Thanks @Christopher_Fisher for the suggestion. I tried it out and it helps in the sense that the code is now sampling, but it’s sampling pretty slowly. Like really slow, may be it’s rejecting a lot of samples. Also, it’s sampling for the data that I generated from the model itself (prior predictive). But for my observed data, it’s still gets stuck in “The current proposal will be rejected…” error. I made sure that my observed data don’t have any NaN / missing.
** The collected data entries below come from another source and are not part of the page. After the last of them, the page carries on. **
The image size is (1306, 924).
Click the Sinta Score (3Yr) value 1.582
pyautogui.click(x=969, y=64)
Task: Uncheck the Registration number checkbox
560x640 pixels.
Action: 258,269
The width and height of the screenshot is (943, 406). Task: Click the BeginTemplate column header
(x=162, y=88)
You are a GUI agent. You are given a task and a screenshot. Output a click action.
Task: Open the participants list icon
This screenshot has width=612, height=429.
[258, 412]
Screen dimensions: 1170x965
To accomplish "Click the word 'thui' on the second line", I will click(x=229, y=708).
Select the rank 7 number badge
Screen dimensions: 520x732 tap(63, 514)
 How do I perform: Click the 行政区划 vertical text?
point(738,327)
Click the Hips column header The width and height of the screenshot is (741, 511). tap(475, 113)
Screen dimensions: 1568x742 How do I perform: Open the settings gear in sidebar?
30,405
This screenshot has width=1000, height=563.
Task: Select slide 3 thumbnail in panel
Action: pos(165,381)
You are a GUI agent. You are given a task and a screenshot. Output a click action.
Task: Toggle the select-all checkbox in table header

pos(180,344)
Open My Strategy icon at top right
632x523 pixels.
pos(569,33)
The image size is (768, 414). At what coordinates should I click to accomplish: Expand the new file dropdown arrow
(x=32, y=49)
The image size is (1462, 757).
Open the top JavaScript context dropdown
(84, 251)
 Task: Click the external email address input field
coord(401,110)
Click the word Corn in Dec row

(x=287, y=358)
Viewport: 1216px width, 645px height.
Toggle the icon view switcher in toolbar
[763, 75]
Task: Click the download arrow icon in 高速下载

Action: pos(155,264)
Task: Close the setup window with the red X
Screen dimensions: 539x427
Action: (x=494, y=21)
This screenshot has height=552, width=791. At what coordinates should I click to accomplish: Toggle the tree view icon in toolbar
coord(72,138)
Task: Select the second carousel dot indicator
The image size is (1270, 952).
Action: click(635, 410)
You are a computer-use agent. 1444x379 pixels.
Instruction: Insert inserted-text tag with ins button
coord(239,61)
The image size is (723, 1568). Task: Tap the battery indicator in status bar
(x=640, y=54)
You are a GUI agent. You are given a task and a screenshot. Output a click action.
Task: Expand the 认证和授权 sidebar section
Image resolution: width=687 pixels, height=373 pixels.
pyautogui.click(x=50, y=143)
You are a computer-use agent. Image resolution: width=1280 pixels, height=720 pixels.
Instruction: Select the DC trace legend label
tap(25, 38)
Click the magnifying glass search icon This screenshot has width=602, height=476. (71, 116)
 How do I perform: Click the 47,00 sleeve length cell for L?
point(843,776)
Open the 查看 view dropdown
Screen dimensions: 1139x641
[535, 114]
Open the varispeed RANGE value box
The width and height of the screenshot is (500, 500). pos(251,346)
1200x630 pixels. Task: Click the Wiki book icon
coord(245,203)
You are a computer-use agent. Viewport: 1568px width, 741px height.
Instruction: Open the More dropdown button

I implemented the same code in PyMC and it sampled successfully using NUTS conditioned on my observed data. The posterior stats look great. When I tried to figure out why, I realized that PyMC transformed all my variables to have (-inf, inf) bounds and hence the sampling happened successfully. If I switch off this transform feature, I start to get similar errors as Turing NUTS.

So, is there a tutorial that I can refer to see how transformation can happen in Turing. I think it’s Bijectors.jl, but I have no experience in how transformation works, hence I am not sure if I am thinking about this correctly. If possible, please point me to a documentation / tutorial where I can understand how to do the transformation (similar to PyMC) in Turing.jl.

Thanks for all the help!

@rkmalaiya, thanks for reporting back. The transformation PyMC3 uses is interesting. I would expect that sampling would speed up if the transformation makes the posterior more similar to a multivariate normal. A while back, I used Bijectors.jl outside of Turing. However, I’m not sure how to use it in Turing for your specific use case.

Another factor is the AD backend. ReverseDiff is currently the fastest once the number of parameters is about 10 or greater (which is probably true for an IRT type of model). If you use the Multivariate Normal as the likelihood with ReverseDiff.jl, you should get a significant speed up.

Would you mind providing an intuition of why NUTS would stall if the model does not fit the data well?

NUTS sets up Hamiltonian dynamics for a particle using the density as a potential. One thing that can happen is that the differential equations become stiff and then oscillate out of control unless the time steps are very very small.